At trial, Kane's former aide and onetime beau lashes out at her
Kathleen Granahan and Adrian King dated when they were students at Temple Law School. They even lived together for a year or so. They parted as friends, and when she, now Kathleen G. Kane, became attorney general, she named King as her top aide.
Kathleen Granahan and Adrian King dated when they were students at Temple Law School. They even lived together for a year or so. They parted as friends, and when she, now Kathleen G. Kane, became attorney general, she named King as her top aide.
On Wednesday, at Kane's trial on perjury and obstruction charges, King accused the attorney general of "trying to frame" him.
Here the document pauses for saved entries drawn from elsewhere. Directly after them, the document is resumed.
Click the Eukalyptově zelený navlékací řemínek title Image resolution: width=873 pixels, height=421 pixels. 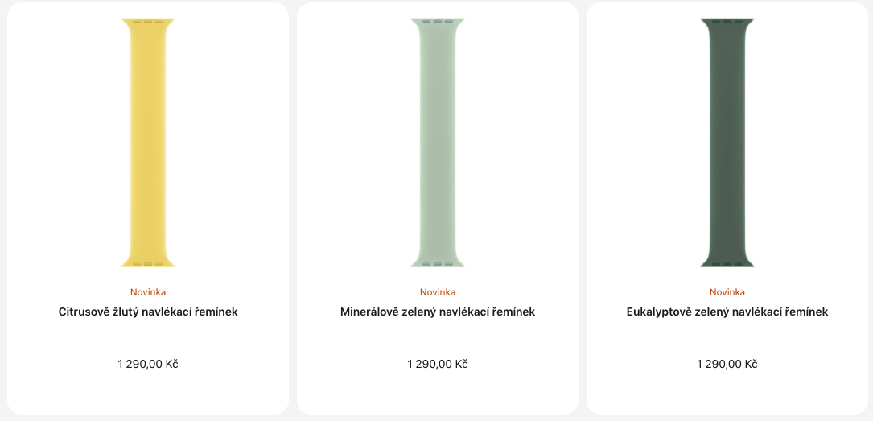[727, 312]
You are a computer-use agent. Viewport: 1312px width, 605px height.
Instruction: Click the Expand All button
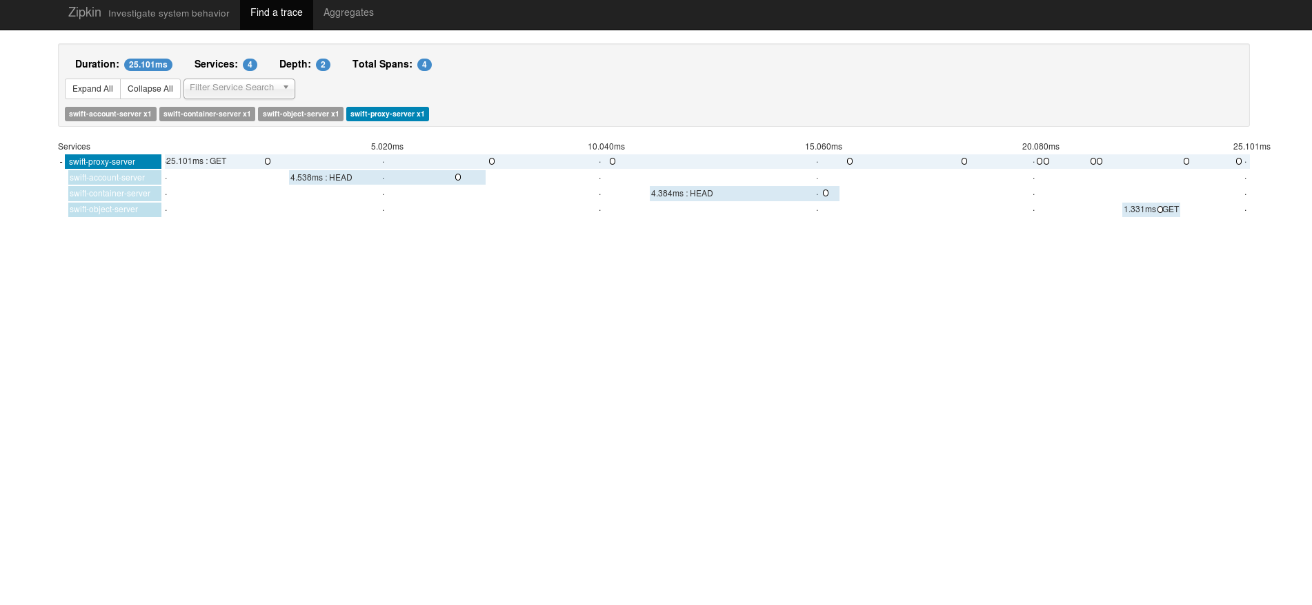92,89
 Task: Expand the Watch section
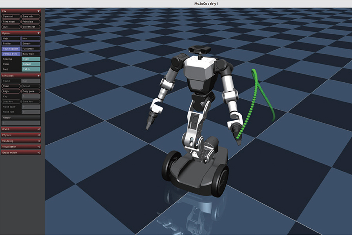(21, 129)
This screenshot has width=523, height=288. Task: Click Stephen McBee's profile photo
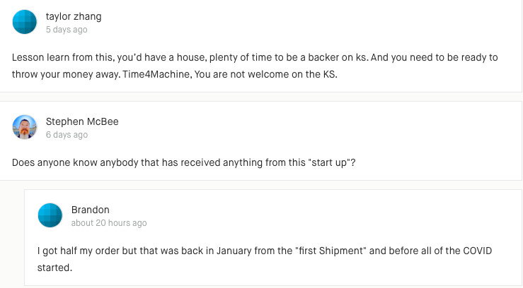[25, 127]
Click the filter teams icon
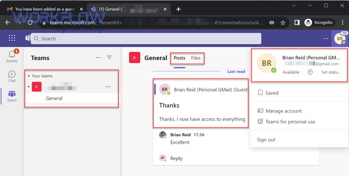Screen dimensions: 349x176 (x=109, y=57)
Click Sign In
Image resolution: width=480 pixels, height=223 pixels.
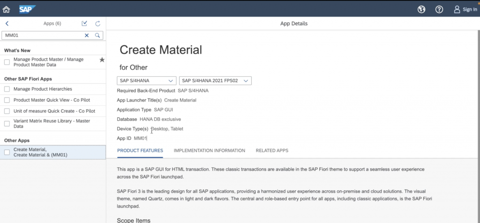465,9
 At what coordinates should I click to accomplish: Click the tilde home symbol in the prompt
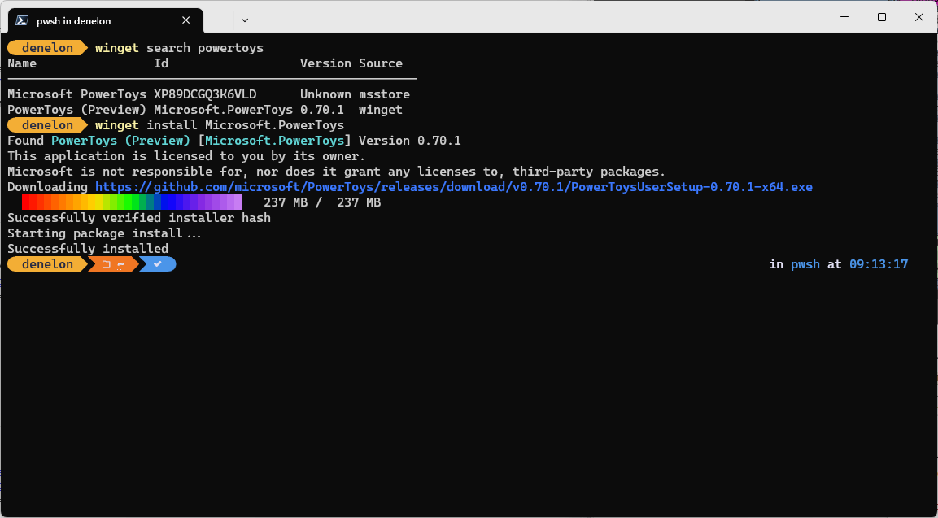pos(121,263)
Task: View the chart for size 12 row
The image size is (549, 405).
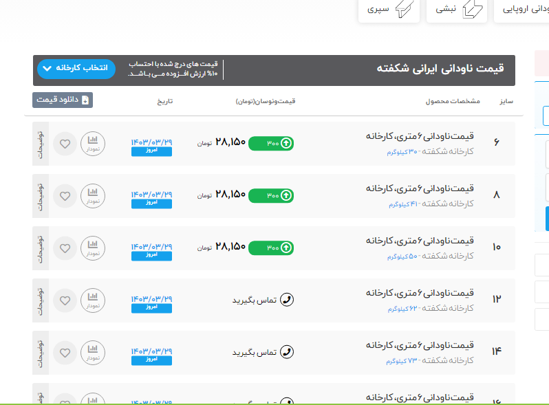Action: click(x=93, y=300)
An angry King leveled that charge during a grueling cross-examination by Kane's legal team. He portrayed his former boss and friend as a thin-skinned public official who dodged questions from the media and ignored his warnings not to leak confidential investigative material.
Kane, 50, Pennsylvania's first elected Democratic attorney general, sat quietly and nearly expressionless at the defense table, sometimes whispering to her lawyers. During King's testimony, she turned her chair to face the witness stand and kept her eyes on her longtime friend, nodding along as her lawyer cross-examined him.
Like other witnesses before him - current or former Kane aides - King described her as incensed at a March 2014 Inquirer article reporting that she had secretly shut down a promising undercover investigation of Democratic officials in Philadelphia without bringing charges.
Kane is charged with leaking confidential grand jury documents - an illegal act that King contends she is attempting to pin on him.
Prosecutors say Kane released the documents to plant a news story to retaliate against a former state prosecutor who she believed was the source for the Inquirer story. She is also charged with lying about her actions to a grand jury.
"The defendant was extremely upset," King said, referring to Kane's response to the Inquirer story. "She took it as a personal attack on herself and also as an attack on the credibility of the office she was running."
Four days after the story's publication, Kane showed up for a meeting of the Inquirer Editorial Board but declined to answer questions, remaining silent while well-known Philadelphia lawyer Richard A. Sprague threatened a defamation suit.
"I was flabbergasted," King, 48, told the jurors. "I think every elected official is answerable to the public and the press. And if you make decisions, you need to answer questions."
With his relationship with Kane under growing strain, King also emailed her at one point to caution her against providing office investigative material to outsiders.
While Kane has admitted she wanted to provide the press with information about an old case, she has insisted that her goal was to do so in a lawful way, and said she left it to aides such as King to select the material shared with the Daily News for a June 2014 article.
The article suggested that a Kane critic, former state prosecutor Frank Fina, had failed to aggressively pursue a 2009 investigation of J. Whyatt Mondesire, the late Philadelphia civil rights leader.
Political consultant Josh Morrow and King acted as couriers to deliver material to the Daily News, though King has said he thought the envelope he ferried contained only benign campaign-related handouts.
Seth Farber, one of six members of Kane's legal team surrounding her in court, mocked King during his cross-examination. He ridiculed him for everything from using the words egress and ingress (Farber said this showed that King was rehearsed) to agreeing to be a messenger in the first place. ("Does the attorney general of Pennsylvania have a FedEx account?" Farber asked.)
King, appearing to seethe on the stand, said he had deeply researched the case, examining his own phone records after concluding that Kane and Morrow were united in an attempt to falsely pin the leak on him.
While Morrow is now a prosecution witness testifying under immunity, he at one time told prosecutors that King had a bigger role in the leak and Kane a lesser one. He later recanted.
Earlier in the day, Bruce Beemer, who took over as first deputy after King left the office, said he had been shocked by the Daily News article and its quotes from grand jury material. So he called Kane to ask whether he could investigate it, he said.
"She said: 'Don't worry about it, it's not a big deal. We have more important things to do,' " he said.
David Peifer, an agent with the office who conducted a key interview that was later passed on to the Daily News, said that he too saw the story as based on an improper leak.
"I was pissed, to say the least," he testified.
Peifer, who was granted immunity for cooperating with prosecutors, said he spoke with Kane to assure her he had not leaked the materials.
"Her response was, 'I would never suspect you of leaking that document. Don't worry about it.' "
Another witness, Michel Miletto, a veteran agent with the office, said on cross-examination by Kane's lawyers that he had already received questions about the Mondesire probe from a different reporter - suggesting that a leak that fueled the Daily News story was not the first time the secrecy of that investigation had been penetrated.
Still, Peifer told the jury Wednesday, he had a clear mission from Kane when he met with Miletto: "Find out why Frank Fina shut this investigation down."
The trial, before Montgomery County Court Judge Wendy Demchick-Alloy, is to resume Thursday. Cross-examination of King by Kane's lawyers will continue.